Is Bitcoin really the future of money?
If that is the case, it would defy the logic of time and history, which says that for a currency to be viable it needs to have something behind it that gives it value.
In most instances that is a government, a nation and an economy, which establishes the value of the currency through the commerce of the nation and the responsibility of the government in printing its money.
Bitcoin, of course, has none of this. It has a complex, deep algorithmic structure that is said to limit its availability. People put value on it because of this opaque source of its existence — and because they want to.
It could be compared to gold, which has value only because it is scarce and has been accepted for years as a medium of trade and commerce.

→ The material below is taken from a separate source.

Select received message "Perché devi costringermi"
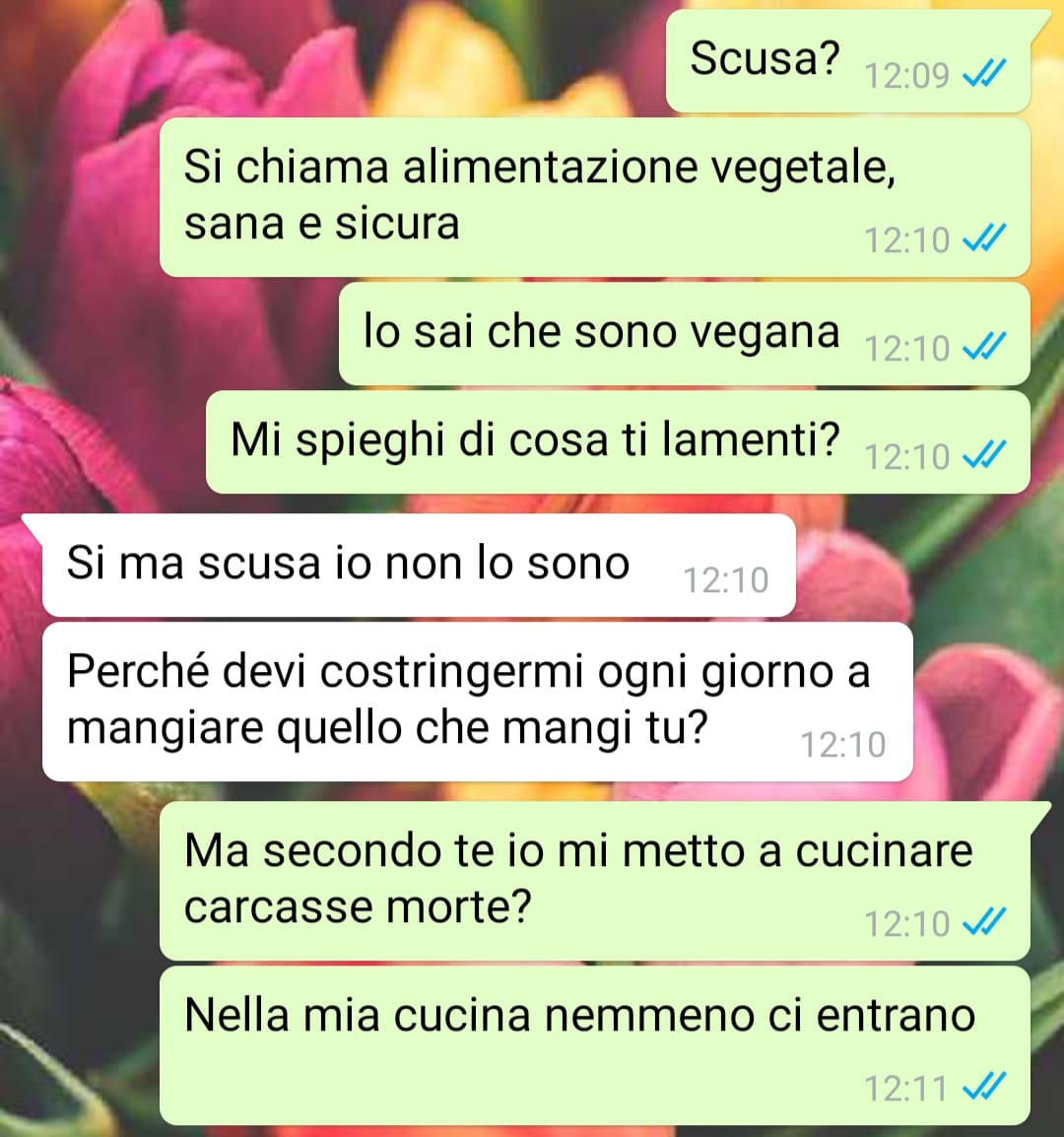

Gold also has no national economy behind it. It does, however, have a large number of central banks that hold it in the name of the solvency of those banks. In turn, those banks are the architects of the currencies of their country.
Bitcoin, however, is not a reserve held by central banks — at least not yet.
Bitcoin and its emulators are out there. They are somewhere in the cyber-sphere of digital technology, energized by the faith of those who developed them and those who accept them as having value.
Bitcoin is alleged to be the currency of the future — a currency that is unattached to any nation, devoid of the politics of any government and free from the dominance of any central bank.
It sounds pretty good. In fact, it sounds so good that one is temped to say, “Throw in some pixie dust and it is off to never-never land.”
However, that would be too traditional a view. Bitcoin could indeed alter the entire world of commercial transactions.
If people accept that Bitcoin or any of its descendants have value — and if that acceptance becomes the bedrock faith underpinning the marketplace — then it will herald a new era.
The implications of the legitimization of Bitcoin as a currency are truly staggering.
Governments and central banks will be greatly marginalized in their roles as the arbiters of the world economy.
A central bank that wants to affect the money supply could be muted in its ability to do so.
This has substantive implications as to how a government, through its central bank, manages inflation and the general interests that dominate its economy.
In a world where Bitcoin or its successors are generally used, the central bank is to a large degree neutered.
A federal government that confronts a Bitcoin economy also must deal with some stark implications.
For example, if you run up a large deficit in your national currency, how do you get folks to buy your debt if it is not Bitcoin-denominated?
Even if a nation’s currency is valued to some degree and the society has not completely flipped into a crypto-currency market, the ability to sell debt in a national currency will be significantly chilled — and likely much more expensive.
All of these changes are at the more modest end of the spectrum in terms of what we can expect from a general acceptance of a crypto-currency world. The unintended and not-yet-considered effects will be dramatic.
A Bitcoin global economy, or anything resembling it, will be a stark departure from all that has gone before it in world economics.
Since this appears to be a potential race to the depths of the digital world, the winner will be the currency that gains acceptance.
It might be like today’s world where there are a great many currencies, issued by almost every country or group of countries, that are used and accepted with their value adjusted for the strength of the nations issuing the money.
There could be numerous crypto-currencies made up of numerous forms of backing or structure. None would have a national economy behind it or a central bank creating and regulating it.
Alternatively, there could be a shaking out, with one or two surviving crypto-currencies that are reputable enough to be generally accepted.
These would be extra-governmental and internationally viable “uber-currencies.” Without controls or limits, they would be free of every traditional arbiter of valuation except for the most important one: the confidence of the users.
Where does the American dollar end up in all this disruption?
The dollar has been the stabilizer of world commerce and shelter from the storms of economic instability since the end of the Second World War.
It seems there will always be a need for a currency that is backed by something other then the faith of its holders in its value.
As long as the American economy is viable and the federal government is at least marginally responsible in its accumulation of debt, it is difficult to project a time when the dollar will not stand as a core element of world commerce.
But it is also possible to foresee, not too far over the horizon, a world economic structure where currencies like the dollar, the euro and the yen will be challenged by crypto-currencies that obtain generally accepted status.
Can a bunch of computers that are set up by a bunch of smart people do a better job of managing the vagaries of the world’s money supply?
It seems doubtful, but then that is an old-school view. To the techies of this world and their followers, it seems very plausible.
If they are right, then we are in for some very disruptive, traumatic and unpredictable times in the business of printing — or should one say digitalizing — money.
Judd Gregg (R) is a former governor and three-term senator from New Hampshire who served as chairman and ranking member of the Senate Budget Committee, and as ranking member of the Senate Appropriations Foreign Operations subcommittee.